Alisku aku tautkan dan melepaskan salah satu tali tasku dari bahuku. Sehingga hanya satu tali tas yang berada di bahu kananku. Aku melakukannya untuk menunjukkan letak hatiku pada gadis itu.

"Punya lah. Mau liat?" Jawabku.

Aku bisa melihat kedua tangan gadis itu yang mengepal kuat-kuat. Ia menahan emosi atau grogi berhadapan denganku?

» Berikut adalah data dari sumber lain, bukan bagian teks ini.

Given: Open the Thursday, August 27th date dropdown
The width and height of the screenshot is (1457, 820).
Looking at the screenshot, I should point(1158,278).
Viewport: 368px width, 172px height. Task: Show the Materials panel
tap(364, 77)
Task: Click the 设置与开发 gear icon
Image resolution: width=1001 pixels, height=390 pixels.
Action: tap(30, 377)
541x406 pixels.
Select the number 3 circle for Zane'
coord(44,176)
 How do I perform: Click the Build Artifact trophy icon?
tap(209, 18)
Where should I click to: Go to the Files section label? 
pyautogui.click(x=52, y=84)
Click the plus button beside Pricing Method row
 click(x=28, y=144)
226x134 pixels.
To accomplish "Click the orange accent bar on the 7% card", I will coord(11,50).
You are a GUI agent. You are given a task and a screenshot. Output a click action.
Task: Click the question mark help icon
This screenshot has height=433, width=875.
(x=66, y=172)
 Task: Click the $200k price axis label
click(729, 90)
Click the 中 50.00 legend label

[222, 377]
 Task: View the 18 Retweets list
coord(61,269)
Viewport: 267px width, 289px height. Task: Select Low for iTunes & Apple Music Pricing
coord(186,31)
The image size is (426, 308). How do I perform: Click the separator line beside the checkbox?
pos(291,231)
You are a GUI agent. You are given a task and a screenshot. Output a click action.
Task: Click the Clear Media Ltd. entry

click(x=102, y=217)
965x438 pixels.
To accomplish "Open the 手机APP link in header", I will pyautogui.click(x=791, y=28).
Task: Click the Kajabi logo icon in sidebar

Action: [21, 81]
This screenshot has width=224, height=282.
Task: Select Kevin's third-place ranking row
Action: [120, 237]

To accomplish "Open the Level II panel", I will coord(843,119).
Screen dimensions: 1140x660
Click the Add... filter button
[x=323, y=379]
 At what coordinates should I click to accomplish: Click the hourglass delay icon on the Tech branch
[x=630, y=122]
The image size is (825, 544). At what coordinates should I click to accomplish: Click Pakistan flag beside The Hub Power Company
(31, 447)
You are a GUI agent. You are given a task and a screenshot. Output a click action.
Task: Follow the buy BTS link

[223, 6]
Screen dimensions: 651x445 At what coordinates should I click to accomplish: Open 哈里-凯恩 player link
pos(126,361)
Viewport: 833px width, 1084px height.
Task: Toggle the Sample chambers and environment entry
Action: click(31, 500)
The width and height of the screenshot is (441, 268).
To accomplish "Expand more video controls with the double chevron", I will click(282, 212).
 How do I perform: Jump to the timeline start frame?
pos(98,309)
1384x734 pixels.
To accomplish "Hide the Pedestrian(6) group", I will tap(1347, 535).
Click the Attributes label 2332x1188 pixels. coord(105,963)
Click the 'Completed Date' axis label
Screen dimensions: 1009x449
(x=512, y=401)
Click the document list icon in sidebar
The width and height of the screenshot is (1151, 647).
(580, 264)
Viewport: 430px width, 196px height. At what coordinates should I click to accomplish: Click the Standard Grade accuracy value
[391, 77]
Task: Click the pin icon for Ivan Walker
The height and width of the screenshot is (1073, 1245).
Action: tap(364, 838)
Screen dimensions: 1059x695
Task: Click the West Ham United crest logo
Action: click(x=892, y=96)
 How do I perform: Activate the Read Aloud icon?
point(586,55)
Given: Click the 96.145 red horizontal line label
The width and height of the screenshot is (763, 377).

"Lo emang hobinya ngasih semua cewe harepan trus pergi ya?" Tanya gadis itu.

Gadis itu kembali memekakkan gendang telingaku yang bergetar dengan getaran di luar batas normal. Aku membalas tatapannya. Aku yakin pasti, bahwa gadis ini tidak pernah berinteraksi banyak padaku. Mengapa ia harus marah?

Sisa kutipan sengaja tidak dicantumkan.